Toutefois je ne souhaite pas que mon règne commence par un acte de
sévérité ; il suffit des malheureux du 11 mai… Il y a des
équilibres qu'il est préférable ne point rompre…
Il jeta les papiers dans la cheminée et les
regarda se consumer.
— Continuez à me bien servir, vous et votre
fils, que j'ai vu tantôt. Et dites-moi toujours la vérité quoi
qu'il vous en coûte et m'en coûte… Allez, monsieur.
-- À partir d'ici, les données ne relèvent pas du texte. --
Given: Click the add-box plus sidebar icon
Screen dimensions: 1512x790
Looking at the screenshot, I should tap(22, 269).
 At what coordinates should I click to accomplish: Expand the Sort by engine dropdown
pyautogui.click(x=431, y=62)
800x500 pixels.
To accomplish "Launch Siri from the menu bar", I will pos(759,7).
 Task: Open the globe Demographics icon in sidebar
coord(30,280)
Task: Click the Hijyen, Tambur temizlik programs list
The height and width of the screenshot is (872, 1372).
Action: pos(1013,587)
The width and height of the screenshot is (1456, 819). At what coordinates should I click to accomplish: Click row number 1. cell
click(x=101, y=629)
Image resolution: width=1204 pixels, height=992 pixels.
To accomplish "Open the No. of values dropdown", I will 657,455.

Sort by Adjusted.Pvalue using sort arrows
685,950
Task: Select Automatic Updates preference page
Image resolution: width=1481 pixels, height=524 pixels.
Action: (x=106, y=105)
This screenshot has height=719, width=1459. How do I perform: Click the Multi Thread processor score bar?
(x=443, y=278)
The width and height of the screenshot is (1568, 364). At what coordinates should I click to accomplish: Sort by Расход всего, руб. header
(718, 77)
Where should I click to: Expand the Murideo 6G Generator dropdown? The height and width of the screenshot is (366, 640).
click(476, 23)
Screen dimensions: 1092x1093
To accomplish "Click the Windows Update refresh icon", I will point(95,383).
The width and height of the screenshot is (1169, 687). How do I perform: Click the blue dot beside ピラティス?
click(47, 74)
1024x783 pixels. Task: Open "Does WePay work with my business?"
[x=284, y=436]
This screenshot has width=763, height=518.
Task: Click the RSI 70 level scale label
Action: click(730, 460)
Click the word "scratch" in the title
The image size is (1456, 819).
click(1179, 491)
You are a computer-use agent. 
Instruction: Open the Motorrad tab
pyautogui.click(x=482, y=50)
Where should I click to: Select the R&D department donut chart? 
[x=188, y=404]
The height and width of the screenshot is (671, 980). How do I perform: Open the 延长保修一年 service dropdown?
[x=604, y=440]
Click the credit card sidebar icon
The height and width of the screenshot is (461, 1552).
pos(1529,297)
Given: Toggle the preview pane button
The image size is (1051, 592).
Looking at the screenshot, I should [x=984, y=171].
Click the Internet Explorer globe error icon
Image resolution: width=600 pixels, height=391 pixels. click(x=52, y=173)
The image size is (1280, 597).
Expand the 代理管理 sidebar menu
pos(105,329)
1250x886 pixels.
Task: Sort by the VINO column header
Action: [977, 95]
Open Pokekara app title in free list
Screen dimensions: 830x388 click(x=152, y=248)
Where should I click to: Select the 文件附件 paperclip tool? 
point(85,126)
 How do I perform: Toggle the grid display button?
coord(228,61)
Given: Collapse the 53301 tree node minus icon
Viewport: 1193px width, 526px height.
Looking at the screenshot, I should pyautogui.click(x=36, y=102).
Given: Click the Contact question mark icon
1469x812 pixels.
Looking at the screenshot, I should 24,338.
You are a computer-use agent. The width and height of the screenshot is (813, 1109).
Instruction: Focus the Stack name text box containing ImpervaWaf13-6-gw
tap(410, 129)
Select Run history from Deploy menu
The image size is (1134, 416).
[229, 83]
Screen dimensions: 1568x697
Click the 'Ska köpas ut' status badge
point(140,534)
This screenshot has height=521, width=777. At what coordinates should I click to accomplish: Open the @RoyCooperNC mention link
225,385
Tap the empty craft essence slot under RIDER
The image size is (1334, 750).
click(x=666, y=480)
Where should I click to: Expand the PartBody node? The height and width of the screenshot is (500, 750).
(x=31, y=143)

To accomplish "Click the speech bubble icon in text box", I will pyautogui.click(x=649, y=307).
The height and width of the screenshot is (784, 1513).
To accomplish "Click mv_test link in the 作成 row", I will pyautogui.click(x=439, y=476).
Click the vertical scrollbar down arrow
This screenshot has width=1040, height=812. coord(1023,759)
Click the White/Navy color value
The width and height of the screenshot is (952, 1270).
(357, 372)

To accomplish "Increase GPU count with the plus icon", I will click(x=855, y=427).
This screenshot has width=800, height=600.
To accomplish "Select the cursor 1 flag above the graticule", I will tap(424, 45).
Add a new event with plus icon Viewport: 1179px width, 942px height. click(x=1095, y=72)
Nicolas s'inclina et baisa la main que le roi lui
tendait.
La procession royale traversait par tradition les
domaines de la première race des rois mérovingiens,
Villers-Cotterêts, Fismes et Soissons. La reine et ses entours
empruntaient le chemin des Dames. Nicolas, à cheval, galopait près
de la voiture du roi qui parfois se penchait à la portière pour lui
causer. Quant à Louis, il voyageait avec ses camarades à la suite
du maréchal de Richelieu. Le temps était superbe et les chemins
méconnaissables, peignés, arrangés, sablés et fleuris par des
corvées. Celles-ci seraient les dernières, Turgot s'apprêtant à les
supprimer. Nicolas constatait, au passage, que le prix du pain
demeurait partout fort haut et qu'il était heureux que
l'exaspération du peuple ait fait long feu. Les hussards de
Bercheny, commandés par M. de Viomesnil, patrouillaient pour
parer à toute éventualité. Certains murmuraient que le sacre eût
ainsi à être protégé par la troupe.
Le vendredi 9 juin, le roi fit son entrée à
Reims dans son carrosse de gala à la tête d'une interminable
théorie de voitures et de cavaliers de la Maison du roi en grand
uniforme. Des sonneries de fanfares éclatèrent auxquelles se
joignit bientôt le bourdon de la cathédrale. Accueilli sur le
parvis par l'archevêque, Mgr de la
Roche-Aymon, et le clergé, il entra dans le sanctuaire entendre les
premières prières.
Le lendemain, Nicolas fit sa cour à la reine qui,
dans son appartement trop petit de l'archevêché, recevait pleine de
grâce et avec des manières si engageantes qu'elles lui rappelèrent
celles de sa mère Marie-Thérèse. La cohue s'accroissait dans les
premières chaleurs de l'été. Le comte d'Artois présent plaisantait
d'un ton léger et murmurait à l'oreille des dames sous le regard
critique de son frère Provence.
Le même jour, Nicolas eut le loisir d'emmener
Louis admirer, dans un parc de la ville, un éléphant femelle qui
attirait les foules par ses tours et sa bonne grâce. Il débouchait
et buvait une bouteille et manifestait à bon escient adresse et
intelligence. La joie et l'enthousiasme de Louis lui rappelèrent
que son fils était encore presque un enfant. Le roi assista aux
vêpres du sacre et au sermon prononcé par l'évêque d'Aix rappelant
« que la France ne pouvait périr que par ses défauts, que
restant telle qu'elle doit être, elle serait l'arbitre du monde
pour en faire le bonheur ».
Tard dans la nuit, Nicolas fut appelé par
M. Thierry, premier valet de chambre du roi ; il
s'habilla en hâte dans le méchant réduit qu'on lui avait attribué
près de l'appartement royal. Il retrouva le souverain accompagné du
capitaine des gardes. Ils l'accompagnèrent en voiture à la
basilique de Saint-Rémi où il souhaitait prier, à la veille de son
sacre. Le roi, taciturne, était en tenue de simple bourgeois, habit
brun et chapeau rond. Le sanctuaire bruissait des litanies
psalmodiées par les moines. Il s'agenouilla et demeura deux heures
en prière. Quand il se releva, il paraissait transfiguré. Il
considéra Nicolas, qui sortait de l'ombre pour le suivre, comme
s'il le voyait pour la première fois. Il lui tendit la main.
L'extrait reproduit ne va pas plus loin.